Two developments over the past 24 hours highlight how the AI race is evolving along two very different directions.
One comes from the model layer.
Meta’s next-generation model Avocado is reportedly delayed.

The other comes from infrastructure.
Elon Musk says Tesla is preparing to launch its own AI chip manufacturing project called Terafab.
One story is about model capability.
The other is about control over the hardware supply chain.
Both are beginning to shape the future of the AI industry.
Commentary:
Avocado is not performing poorly in absolute terms.
In Meta’s internal evaluations, the model reportedly outperforms previous Meta models in reasoning, coding, and writing tasks. It also surpasses Google’s Gemini 2.5 released in March 2025.
The issue is timing.
Google released Gemini 3.0 in November 2025, and Avocado still appears to trail that model. It also does not clearly surpass the current leading models from OpenAI and Anthropic.
More interestingly, reports suggest that Meta internally discussed a temporary solution: renting access to Google’s Gemini system to support some AI products until Avocado is fully ready.
If that discussion actually happened, it would suggest that Meta is facing more pressure in the model race than it publicly acknowledges.
Over the past two years Meta has invested aggressively in AI—recruiting researchers, expanding compute infrastructure, and building a large developer ecosystem around its Llama models.
But influence in open-source ecosystems does not necessarily translate into leadership in frontier models.

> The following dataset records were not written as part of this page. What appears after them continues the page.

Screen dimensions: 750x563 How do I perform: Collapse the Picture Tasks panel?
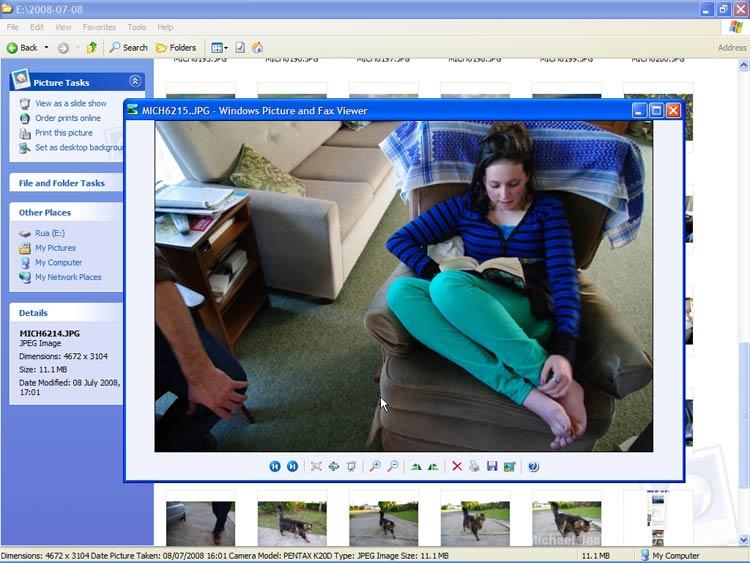pyautogui.click(x=135, y=82)
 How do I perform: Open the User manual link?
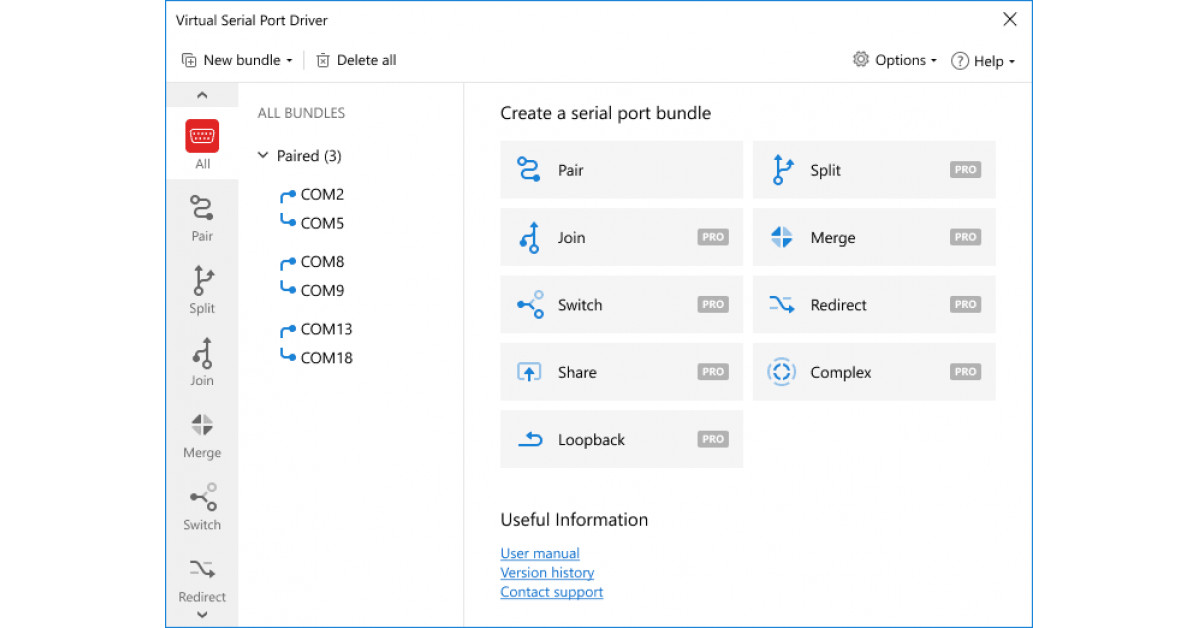(539, 553)
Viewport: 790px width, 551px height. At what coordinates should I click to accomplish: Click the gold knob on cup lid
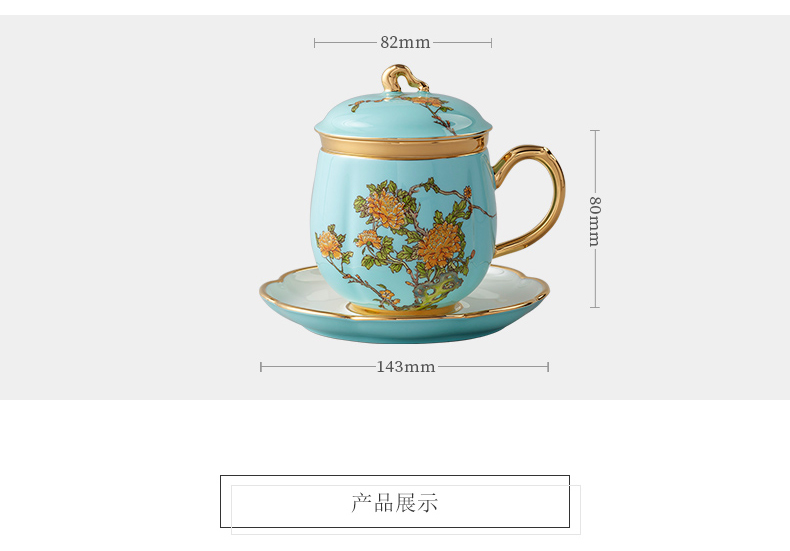click(402, 79)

As Google, OpenAI, and Anthropic continue to push their flagship systems forward, Meta will eventually need a model that clearly closes the gap.
Tesla CEO Elon Musk announced that Terafab, an AI chip manufacturing initiative, will begin operations next week at Tesla’s Texas Gigafactory. The project aims to build a production chain covering logic chips and advanced packaging, supporting Tesla’s autonomous driving and AI training systems while reducing reliance on suppliers such as TSMC and Samsung.
Commentary:
Terafab appears to be more than just another chip design effort.
Based on the information available, Tesla is attempting to build a vertically integrated AI chip manufacturing capability that includes logic chips, memory, and advanced packaging.
This mirrors a broader trend across the AI industry.
Google, Amazon, Microsoft, and Meta are all investing heavily in custom silicon to reduce reliance on external suppliers and optimize the economics of large-scale AI infrastructure.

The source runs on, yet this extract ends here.